» Reading text
Living Soil and Cannabis
Besides the environmental impacts, living soil doesn’t really work that well inside. Living soil is often full of bugs, part of what makes it “alive”. Once a critter is introduced into an indoor environment there’s little chance that you’ll be able to restore your grow room back to its bug-less inception.
With modern cannabis growing, pesticides and pest control are of the upmost importance. Pest control is a heavily regulated area within the cannabis community. Pest control is so highly regulated that the introduction of pests into your room is the first line of defense.
Living soil doesn’t yield indoors and in most cases living soil does not yield much at all. It mostly serves as a magical term used by magical people to complete their Bro-science degree.
I’m not telling you it doesn’t work, I’m saying it’s like a hole-in-one. You can try as hard as you can, practice your swing all day. But a hole-in-one is determined as much by luck as it is determined by your skill. Living soil is the same way; it’s expensive, it’s never the same twice, you have to work hard at mixing it, and then only randomly does it actually work well.
At this point if you’re still reading you’re either intrigued or you totally hate me. Here’s the truth. I’m a sucker for organic, and if it says organic on the label I generally buy it. I’m a 25 year vegetarian, and even lived off the grid for numerous years. I am a tree hugger and a conservationist.
But if you want to grow the highest quality cannabis indoors, the above ideas don’t mash. If you want to grow consistently and not crap after crap, living soil will not work for you.
If you want to believe your bro science or your brother-in-law or your “Master” grower friend that’s always putting you down, go for it. But look at the quality of all of your buds without excuses and you’ll see living soil a little differently.

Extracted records
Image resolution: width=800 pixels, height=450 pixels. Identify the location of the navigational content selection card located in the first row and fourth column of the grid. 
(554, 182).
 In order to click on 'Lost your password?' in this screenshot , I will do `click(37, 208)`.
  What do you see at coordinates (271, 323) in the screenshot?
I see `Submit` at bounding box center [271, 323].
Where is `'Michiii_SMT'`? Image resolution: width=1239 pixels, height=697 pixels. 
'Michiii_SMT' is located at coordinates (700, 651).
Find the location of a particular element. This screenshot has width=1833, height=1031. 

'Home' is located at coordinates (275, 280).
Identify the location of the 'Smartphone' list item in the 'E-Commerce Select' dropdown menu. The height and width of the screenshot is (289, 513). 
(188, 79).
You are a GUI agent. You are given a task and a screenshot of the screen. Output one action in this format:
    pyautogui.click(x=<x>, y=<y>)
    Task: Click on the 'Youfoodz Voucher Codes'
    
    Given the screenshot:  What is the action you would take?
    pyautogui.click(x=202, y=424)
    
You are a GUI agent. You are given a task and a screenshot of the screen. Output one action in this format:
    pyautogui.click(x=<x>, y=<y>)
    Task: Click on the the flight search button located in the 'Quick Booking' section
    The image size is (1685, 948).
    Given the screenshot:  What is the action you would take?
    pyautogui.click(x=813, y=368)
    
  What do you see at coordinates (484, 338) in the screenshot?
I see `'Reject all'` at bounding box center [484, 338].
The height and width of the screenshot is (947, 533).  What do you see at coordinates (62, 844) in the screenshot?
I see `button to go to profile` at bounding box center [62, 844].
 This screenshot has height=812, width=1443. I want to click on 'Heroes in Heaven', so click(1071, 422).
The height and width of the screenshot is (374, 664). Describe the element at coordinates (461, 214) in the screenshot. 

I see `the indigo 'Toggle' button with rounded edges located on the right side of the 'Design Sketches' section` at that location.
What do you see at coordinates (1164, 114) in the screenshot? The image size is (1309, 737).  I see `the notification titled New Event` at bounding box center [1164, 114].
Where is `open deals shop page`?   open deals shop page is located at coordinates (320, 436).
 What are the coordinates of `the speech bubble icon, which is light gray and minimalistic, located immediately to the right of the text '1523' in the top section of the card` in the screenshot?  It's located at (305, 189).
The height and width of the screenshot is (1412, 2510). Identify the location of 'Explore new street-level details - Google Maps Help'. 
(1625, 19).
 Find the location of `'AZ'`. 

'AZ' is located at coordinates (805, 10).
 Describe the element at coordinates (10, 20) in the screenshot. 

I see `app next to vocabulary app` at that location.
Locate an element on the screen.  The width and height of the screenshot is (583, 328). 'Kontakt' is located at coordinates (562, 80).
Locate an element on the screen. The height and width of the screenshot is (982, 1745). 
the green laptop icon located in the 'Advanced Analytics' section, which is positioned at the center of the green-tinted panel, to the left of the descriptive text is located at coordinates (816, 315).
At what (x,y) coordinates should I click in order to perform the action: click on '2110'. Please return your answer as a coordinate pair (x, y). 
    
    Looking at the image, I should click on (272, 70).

» Given task 1
Answer these questions from the living soil piece:
(a) What is living soil often full of?
(b) For how many years has the writer been a vegetarian?
(c) What does the writer compare living soil to?
» Given task 2
Write out the part of the living soil piece between "With modern cannabis" and "their Bro-science degree.", inclusive.
These records were taken from a separate source.

» Exercise response 1
(a) Bugs.
(b) 25 years.
(c) A hole-in-one.

» Exercise response 2
With modern cannabis growing, pesticides and pest control are of the upmost importance. Pest control is a heavily regulated area within the cannabis community. Pest control is so highly regulated that the introduction of pests into your room is the first line of defense.
Living soil doesn’t yield indoors and in most cases living soil does not yield much at all. It mostly serves as a magical term used by magical people to complete their Bro-science degree.